Tuesday, May 23, 2017


I'm definitely moving forward, both literally and figuratively.  Figuratively in the sense that I feel like I'm getting a good amount of work done with minimal screw ups, and literally, because I am literally working on the forward section of the boat.

I think I said in the last post that I am going rogue on the interior build from here on out.  I'm still referring to the plans here and there, but not in any measurable way.  I'm winging it and starting with how things are arranged and built forward of the daggerboard trunk.  I still have to abide by physics though, and need to distribute loads from the trunk and mast step, so I started with the idea that I would build a seat/storage compartment between the daggerboard trunk and the mast step to help tie things together.

Since the forward end of the daggerboard trunk didn't land on a specified frame, I broke out the hot glue gun and made a template of the new frame shape with little sticks glued to a 2x4.  Once completed I transferred the template to a sheet of plywood and cut it out on the bandsaw.  The first fitting was tolerable and a few hits with the shinto rasp made the new frame sit just about perfect.

Moving on, I cut and fitted frame 11 which will sit about 200 mm forward of the frame 10 and will be part of the sandwich that makes up the mast step and partners.  For the mast step, I glued up a big blank consisting of sapelle and douglas fir.

Once it cured, I shaped the bottom to fit the curve/angle of the boat and screwed and glued more douglas fir and a 12 mm piece of plywood rabbetted to the fir for the actual step.  This will allow a channel for drainage underneath where the mast fits.  A bit hard to verbalize, so see the picture to make sense of what I said.

At this point I drilled the hole for the mast butt to seat and additional drainage holes and glassed the whole assembly in place.  I called it a day and let it all cure up overnight.  Next up was to fit douglas fir pieces that will serve as backing strips for the plywood that will enclose the mast step fore and aft between frames 10 and 11.  All of this amounts to what will likely be the most complicated assembly for the entire project so I spent a lot of time in
'contemplation mode' to make sure I could visualize everything needed to be done.

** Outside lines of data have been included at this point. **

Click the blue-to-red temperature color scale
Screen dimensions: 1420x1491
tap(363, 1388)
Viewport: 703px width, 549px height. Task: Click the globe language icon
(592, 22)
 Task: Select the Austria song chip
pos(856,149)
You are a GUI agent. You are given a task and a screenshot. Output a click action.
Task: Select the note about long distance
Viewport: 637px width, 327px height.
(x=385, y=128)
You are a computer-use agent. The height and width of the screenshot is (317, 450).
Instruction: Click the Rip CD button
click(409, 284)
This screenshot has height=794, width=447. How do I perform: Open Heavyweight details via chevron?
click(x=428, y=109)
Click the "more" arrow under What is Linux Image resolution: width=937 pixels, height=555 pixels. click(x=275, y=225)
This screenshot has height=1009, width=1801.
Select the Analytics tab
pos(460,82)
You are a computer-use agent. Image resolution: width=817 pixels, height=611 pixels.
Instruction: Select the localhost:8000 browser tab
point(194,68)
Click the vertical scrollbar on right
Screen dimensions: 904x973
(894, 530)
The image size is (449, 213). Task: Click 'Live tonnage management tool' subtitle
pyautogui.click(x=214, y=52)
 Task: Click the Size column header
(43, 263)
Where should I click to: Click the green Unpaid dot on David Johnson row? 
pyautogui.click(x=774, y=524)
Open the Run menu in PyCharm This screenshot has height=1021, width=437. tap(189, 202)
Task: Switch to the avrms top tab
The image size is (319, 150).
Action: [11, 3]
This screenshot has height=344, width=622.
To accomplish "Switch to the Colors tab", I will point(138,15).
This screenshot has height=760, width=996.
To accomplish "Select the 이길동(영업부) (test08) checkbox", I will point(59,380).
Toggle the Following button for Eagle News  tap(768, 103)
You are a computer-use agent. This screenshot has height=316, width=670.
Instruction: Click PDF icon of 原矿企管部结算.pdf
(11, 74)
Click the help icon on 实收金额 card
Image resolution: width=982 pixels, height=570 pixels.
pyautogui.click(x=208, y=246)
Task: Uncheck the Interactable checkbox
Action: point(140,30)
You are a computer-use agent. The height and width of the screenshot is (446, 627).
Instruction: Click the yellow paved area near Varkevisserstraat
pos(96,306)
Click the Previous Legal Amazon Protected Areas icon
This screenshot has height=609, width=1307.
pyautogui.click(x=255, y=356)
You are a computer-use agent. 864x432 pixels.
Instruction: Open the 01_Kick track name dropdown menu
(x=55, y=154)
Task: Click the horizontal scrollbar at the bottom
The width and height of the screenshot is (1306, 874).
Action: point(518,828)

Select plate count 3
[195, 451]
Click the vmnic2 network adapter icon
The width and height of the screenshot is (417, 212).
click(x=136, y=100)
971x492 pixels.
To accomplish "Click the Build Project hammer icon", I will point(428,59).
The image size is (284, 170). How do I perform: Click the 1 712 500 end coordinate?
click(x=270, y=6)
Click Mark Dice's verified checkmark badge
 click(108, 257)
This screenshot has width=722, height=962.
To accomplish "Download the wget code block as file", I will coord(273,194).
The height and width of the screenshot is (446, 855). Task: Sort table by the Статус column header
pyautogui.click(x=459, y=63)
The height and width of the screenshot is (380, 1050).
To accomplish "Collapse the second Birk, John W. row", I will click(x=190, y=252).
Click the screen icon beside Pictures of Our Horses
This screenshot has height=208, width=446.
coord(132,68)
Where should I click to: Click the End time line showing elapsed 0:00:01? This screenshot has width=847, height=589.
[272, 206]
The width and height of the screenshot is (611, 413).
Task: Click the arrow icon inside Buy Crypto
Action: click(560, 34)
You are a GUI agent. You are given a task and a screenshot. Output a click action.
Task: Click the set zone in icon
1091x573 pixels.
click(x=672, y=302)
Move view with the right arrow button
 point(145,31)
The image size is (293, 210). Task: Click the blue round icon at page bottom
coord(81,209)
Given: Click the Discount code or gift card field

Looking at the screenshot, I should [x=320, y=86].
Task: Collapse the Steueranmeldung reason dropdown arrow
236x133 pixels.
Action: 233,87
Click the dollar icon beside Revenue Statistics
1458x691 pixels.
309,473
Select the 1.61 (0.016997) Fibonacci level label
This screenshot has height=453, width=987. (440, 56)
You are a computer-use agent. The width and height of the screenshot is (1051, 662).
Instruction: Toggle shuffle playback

Once I was satisfied with all of my dry fits, I filleted in frame 11 along with the all the douglas fir backing pieces and after an initial cure, I hot coated everything with unthickened epoxy.  The next day I glued in the fore and aft side pieces to complete the mast step sandwich.  In the meantime, I cut out some plywood that will be mounted about halfway up the mast step on either side.  These will be glassed in and will serve 2 purposes: 1. they will be a shelf accessible through the bulkhead from the aft end, and 2. the area underneath them will serve as one of the watertight buoyancy chambers.